Adsorption of VP3 constructs to PI3P(+) model membranes.

(A-C). Adsorption free-energy profiles for VP3 Ct, VP3 Δ81 and VP3 FL at 50 and 150 mM of NaCl.

(D) Adsorption free energy (ΔGad), computed from the minimum of PMF(z), versus concentration of NaCl. In all cases, the solution pH is 8, and the concentration of protein is 1 µM. The grey areas represent the volume excluded by half the membrane (cis hemilayer, z>0). The membrane surface contains 5% titratable groups, representing PI3P. Each group has three acidic moieties, one with a pKa of 2.5 and the others with 6.5. At 150 mM NaCl and pH 8, more than 90% of the acidic groups are deprotonated (SI Appendix, Fig. S5).

VP3 approaching a lipid bilayer, and distortion of the membrane.

(A-D) Temporal sequence of configurations illustrating how VP3 D81 approaches the negatively charged membrane during a 500 ns MD simulation. The membrane contains DOPE, DOPC and PI3P in 64:31:5 molar ratio. The beads making the Ct fragment are colored blue.

(E) Magnification of the protein configuration bound to the membrane, with P2 residues represented in cyan balls.

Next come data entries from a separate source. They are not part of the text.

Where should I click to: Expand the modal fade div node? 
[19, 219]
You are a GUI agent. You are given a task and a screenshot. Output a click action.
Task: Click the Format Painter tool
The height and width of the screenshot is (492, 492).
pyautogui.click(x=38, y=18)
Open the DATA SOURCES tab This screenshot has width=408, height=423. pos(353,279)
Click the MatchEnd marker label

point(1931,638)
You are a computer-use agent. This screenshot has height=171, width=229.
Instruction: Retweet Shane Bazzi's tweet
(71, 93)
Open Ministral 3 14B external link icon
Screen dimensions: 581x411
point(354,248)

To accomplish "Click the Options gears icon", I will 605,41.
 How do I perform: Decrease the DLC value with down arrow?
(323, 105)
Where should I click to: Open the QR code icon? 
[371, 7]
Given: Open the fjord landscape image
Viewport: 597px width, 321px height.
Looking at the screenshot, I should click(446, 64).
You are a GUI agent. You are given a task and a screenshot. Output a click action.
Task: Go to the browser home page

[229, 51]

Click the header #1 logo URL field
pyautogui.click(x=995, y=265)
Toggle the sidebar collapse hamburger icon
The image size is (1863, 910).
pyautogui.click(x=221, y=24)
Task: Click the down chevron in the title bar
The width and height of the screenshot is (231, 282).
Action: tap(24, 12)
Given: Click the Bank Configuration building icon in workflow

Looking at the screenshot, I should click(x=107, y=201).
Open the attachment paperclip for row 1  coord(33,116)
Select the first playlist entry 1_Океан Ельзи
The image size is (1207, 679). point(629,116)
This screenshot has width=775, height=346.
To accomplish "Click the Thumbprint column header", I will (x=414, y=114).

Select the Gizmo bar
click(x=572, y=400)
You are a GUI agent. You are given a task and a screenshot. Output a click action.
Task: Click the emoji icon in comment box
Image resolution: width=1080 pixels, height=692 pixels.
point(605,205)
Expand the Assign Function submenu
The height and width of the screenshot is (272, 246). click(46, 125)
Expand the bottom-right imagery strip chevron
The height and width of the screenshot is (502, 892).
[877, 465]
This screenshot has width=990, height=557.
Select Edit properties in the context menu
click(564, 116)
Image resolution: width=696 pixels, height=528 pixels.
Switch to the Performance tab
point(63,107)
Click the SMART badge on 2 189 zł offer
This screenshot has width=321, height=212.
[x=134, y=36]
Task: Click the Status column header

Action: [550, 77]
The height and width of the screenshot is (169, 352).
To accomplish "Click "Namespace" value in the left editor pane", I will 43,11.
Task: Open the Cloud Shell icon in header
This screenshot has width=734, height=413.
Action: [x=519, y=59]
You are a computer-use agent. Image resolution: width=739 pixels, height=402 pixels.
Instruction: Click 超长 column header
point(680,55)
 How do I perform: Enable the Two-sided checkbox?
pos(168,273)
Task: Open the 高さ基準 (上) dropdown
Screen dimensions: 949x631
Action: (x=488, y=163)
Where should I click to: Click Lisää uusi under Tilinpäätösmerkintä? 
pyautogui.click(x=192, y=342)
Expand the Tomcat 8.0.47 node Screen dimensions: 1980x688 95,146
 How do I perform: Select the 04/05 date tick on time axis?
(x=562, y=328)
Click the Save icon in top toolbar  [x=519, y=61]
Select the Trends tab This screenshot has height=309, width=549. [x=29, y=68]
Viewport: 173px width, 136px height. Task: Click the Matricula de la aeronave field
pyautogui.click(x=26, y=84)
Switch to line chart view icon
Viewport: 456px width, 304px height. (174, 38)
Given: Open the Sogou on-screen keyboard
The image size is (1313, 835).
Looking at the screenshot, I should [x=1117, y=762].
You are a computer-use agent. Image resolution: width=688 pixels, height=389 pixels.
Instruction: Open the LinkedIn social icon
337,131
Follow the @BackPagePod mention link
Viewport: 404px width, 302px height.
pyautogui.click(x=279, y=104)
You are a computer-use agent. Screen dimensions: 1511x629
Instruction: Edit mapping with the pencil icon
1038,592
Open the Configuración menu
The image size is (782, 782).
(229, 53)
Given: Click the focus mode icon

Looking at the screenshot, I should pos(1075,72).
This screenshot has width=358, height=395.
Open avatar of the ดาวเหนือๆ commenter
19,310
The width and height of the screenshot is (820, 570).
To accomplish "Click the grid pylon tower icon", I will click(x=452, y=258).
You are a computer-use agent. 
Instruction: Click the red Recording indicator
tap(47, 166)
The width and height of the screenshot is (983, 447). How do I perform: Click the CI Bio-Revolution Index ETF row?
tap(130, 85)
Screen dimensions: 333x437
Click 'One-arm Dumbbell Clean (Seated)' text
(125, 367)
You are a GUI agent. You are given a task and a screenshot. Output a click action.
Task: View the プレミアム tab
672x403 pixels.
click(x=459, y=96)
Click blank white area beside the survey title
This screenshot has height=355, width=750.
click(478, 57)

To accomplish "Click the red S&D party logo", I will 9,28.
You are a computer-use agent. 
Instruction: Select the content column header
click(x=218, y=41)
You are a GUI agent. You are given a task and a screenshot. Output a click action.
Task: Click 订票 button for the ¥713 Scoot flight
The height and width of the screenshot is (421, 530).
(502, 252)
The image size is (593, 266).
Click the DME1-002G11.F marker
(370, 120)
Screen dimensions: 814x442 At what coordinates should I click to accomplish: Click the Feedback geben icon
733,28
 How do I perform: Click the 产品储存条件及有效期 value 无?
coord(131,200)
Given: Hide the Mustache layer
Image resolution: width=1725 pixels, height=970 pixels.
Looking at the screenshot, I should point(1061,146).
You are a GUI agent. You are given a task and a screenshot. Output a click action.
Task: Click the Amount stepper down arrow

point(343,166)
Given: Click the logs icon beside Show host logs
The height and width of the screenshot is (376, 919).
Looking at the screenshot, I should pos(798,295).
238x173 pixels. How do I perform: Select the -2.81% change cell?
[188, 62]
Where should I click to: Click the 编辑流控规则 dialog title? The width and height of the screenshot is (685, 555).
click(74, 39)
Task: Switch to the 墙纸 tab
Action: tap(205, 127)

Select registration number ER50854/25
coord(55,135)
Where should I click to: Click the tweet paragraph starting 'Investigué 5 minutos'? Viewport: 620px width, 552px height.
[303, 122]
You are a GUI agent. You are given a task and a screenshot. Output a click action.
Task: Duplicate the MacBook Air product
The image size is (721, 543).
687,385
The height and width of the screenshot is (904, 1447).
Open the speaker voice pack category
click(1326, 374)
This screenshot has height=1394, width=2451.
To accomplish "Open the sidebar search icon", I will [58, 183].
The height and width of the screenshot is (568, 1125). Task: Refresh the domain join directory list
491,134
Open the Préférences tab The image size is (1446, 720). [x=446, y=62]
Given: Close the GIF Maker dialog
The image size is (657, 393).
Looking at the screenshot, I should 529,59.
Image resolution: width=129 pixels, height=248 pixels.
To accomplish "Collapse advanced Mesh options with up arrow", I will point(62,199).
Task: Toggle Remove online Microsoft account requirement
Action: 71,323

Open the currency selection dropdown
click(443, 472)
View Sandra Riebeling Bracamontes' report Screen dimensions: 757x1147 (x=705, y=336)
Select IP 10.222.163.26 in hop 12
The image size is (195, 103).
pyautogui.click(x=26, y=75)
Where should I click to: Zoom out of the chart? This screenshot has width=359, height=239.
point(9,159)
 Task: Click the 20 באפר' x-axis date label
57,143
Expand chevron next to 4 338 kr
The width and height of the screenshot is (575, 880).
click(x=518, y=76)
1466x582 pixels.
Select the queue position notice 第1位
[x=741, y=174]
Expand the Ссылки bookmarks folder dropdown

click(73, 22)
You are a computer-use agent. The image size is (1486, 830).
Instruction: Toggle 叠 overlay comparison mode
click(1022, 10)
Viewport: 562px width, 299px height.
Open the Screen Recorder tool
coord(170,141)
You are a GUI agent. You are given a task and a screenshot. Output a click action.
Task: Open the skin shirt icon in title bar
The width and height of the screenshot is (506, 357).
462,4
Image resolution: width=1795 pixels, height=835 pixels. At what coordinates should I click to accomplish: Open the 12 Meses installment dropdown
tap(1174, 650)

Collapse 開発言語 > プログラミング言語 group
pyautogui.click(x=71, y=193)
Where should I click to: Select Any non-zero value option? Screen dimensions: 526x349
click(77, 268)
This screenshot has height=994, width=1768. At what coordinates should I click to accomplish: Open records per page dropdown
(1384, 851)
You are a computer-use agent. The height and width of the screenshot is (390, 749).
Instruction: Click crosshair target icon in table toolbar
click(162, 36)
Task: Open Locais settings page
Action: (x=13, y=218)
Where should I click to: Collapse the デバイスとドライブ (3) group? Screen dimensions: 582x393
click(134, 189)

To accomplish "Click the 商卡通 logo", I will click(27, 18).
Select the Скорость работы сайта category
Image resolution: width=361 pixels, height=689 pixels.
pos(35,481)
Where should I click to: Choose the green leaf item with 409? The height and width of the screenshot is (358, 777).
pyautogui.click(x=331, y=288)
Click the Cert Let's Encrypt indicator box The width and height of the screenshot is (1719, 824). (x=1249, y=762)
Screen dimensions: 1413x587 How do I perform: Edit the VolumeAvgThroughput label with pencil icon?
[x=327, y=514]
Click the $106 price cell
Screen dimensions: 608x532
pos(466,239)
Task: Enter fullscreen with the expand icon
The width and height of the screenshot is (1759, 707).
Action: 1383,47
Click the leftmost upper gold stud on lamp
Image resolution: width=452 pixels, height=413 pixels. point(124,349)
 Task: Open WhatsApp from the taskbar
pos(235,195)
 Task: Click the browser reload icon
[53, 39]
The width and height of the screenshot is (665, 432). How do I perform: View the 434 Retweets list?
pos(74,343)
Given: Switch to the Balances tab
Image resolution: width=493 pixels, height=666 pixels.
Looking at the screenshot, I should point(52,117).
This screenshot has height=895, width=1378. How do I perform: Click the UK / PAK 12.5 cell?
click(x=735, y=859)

(F) Radial distribution function, g(r), between the center of mass of VP3 D81 and the center of PI3P molecules in the cis hemilayer. g(r) greater than 1 implies local enhancement of PI3P concentration. The inset shows an upper view of VP3 D81 bound to the membrane, with the area within r = 4 nm colored in light gray.

(G) Cryo-electron microscopy images of cryo-fixated liposomes PI3P(+) control (without protein, left panel), or incubated with His-VP3 FL showing the small pinches or localized thinnings in the bilayer of the liposomes when His-VP3 FL were present (middle panel). The bar represents 50 nm. The right panel represents an enlarged image of the red square on the middle panel. White arrows point the small pinches or localized thinnings in the bilayer of the liposomes when His-VP3 FL were present.